I feel like this a lot as well, its very depressing and i get really upset with myself, i actively try and avoid thinking of this and instead focus on what i have accomplished, Learn from the bad times and improve if possible for a better tomorrow.
It’s too simple to label yourself a failure. Anyone judging you without looking at the reasons why you have not done certain things in life is not looking at the full picture. All the bullying you went through was not your fault, things like that would shatter many peoples self esteem and confidence. I can relate to you in the sense that we are the last people who should have got schizophrenia. I only got bullied for a couple of years in high school but my self esteem and confidence was gone long before that. I didn’t go through what most boys go through or grow up like other guys. A big part of me is missing and trying to gain it in my adulthood backfired spectacularly and and any remnant of my self esteem and self confidence was trampled and broken these past several years.

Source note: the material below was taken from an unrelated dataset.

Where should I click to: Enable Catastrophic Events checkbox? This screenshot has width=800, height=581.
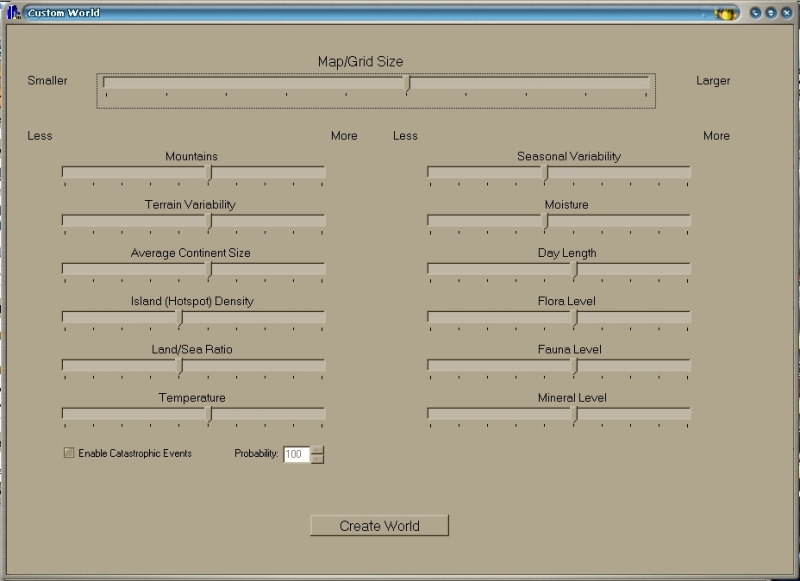pos(69,453)
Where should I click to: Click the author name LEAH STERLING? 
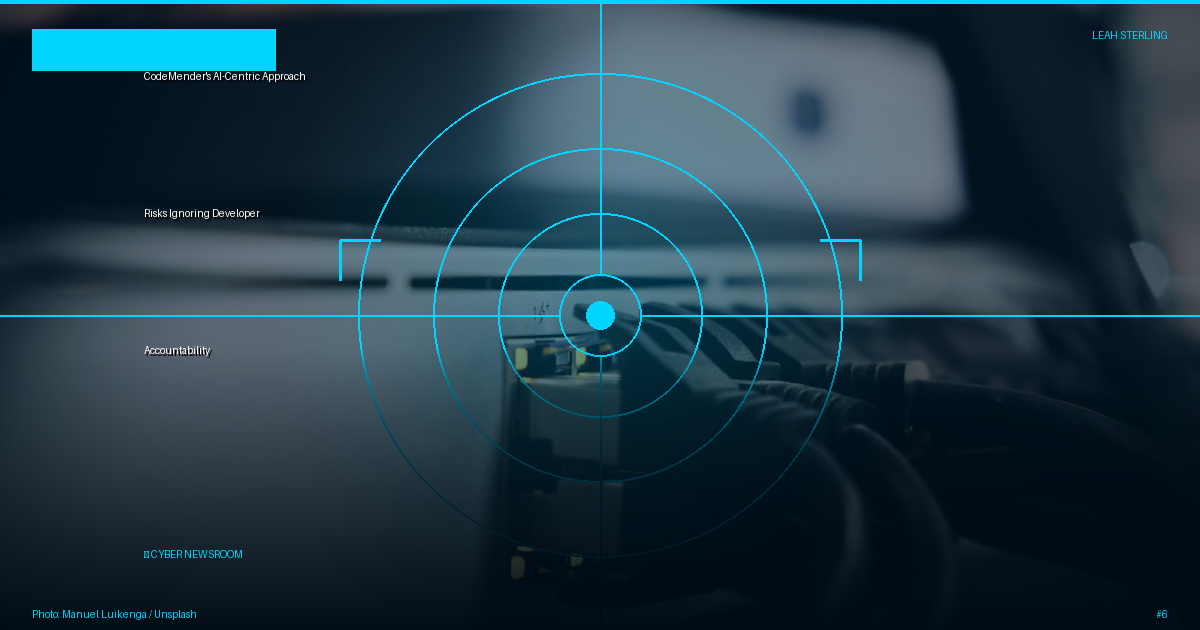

And your bullying really affected you too and your life. We were ill equipped to handle schizophrenia. You add schizophrenia to the mix and both of us are lucky we can even get out of bed in the morning. I think we both have extenuating circumstances that colored our lives.
With all your other health problems I think you can be given a pass on not being able to accomplish the things you think you should. Count your blessings, you are able to live independently and you have a daughter that loves you and care about you and helps you. So you haven’t been able to work; a lot of people are in the same boat. The streets are full of people who can’t work. Count your blessings.
Failure= never had paid employment,only have o levels, can’t drive a car, no friends irl . I’ve seen that movie. It’s a very good one. My father had a good career, not top notch but equal to 2 star general level. I’ve come nowhere near to matching that.
“Everyone is a genius. But if you judge a fish by its ability to climb a tree, it will live its whole life believing that it is stupid .”
Why do you have to match your father’s accomplishments? Maybe your father worked so hard in order for you to have a better life than he had. Thus you are honoring your father by living your life in the best way you can.
Sorry you come from such high standards. Jeez what higher standards could there be.
This is honestly just an obvious self esteem issue. You have family that loves you. You are a smart guy who does many things online. Even if you dont have friends irl, you have friends here and elsewhere.
This is honestly mostly about beating yourself up. I dont have any real life friends Im in direct contact with anymore besides my fiance, not including family. I dont consider myself a failure. I have lived with my parents for like 8 or 9 years. I dont feel like a failure. etc…etc…
It really is all about your attitude towards yourself. Improve where you can but dont beat yourself up if you sometimes fall short in some areas.
And it is never too late to try to improve where you feel you need it. All those things I just told you about and after years of not having much…I am buying a house, getting married and looking for a part time job.
Change what you can but dont beat yourself up where you cant. Its a pretty simple but effective philosophy.
A good question, I think because out of the 3 of us(younger brother and sister) he supported my sister most. Yet she’s the one who’s had a successful well paid career. That was how it was when he was alive .
I’ve always liked that.
I’m about as much of a mixed bag , cognitively speaking, as it’s possible to be. I don’t condemn/criticise other people for being like that. I’m far more self critical than critical of others.
Do you condemn your self? Just wondering because I am so self critical and condemning of myself. Of course with the help of my voices.
Very much so. 15 char
Oh I do the same. Talking to a professional helped to a point. Then we just kept going in circles. I stopped it. But I am better. Nobody’s said anything condemning to me personally. But I have personal shame and condemnation internally about my inadequacy with my life.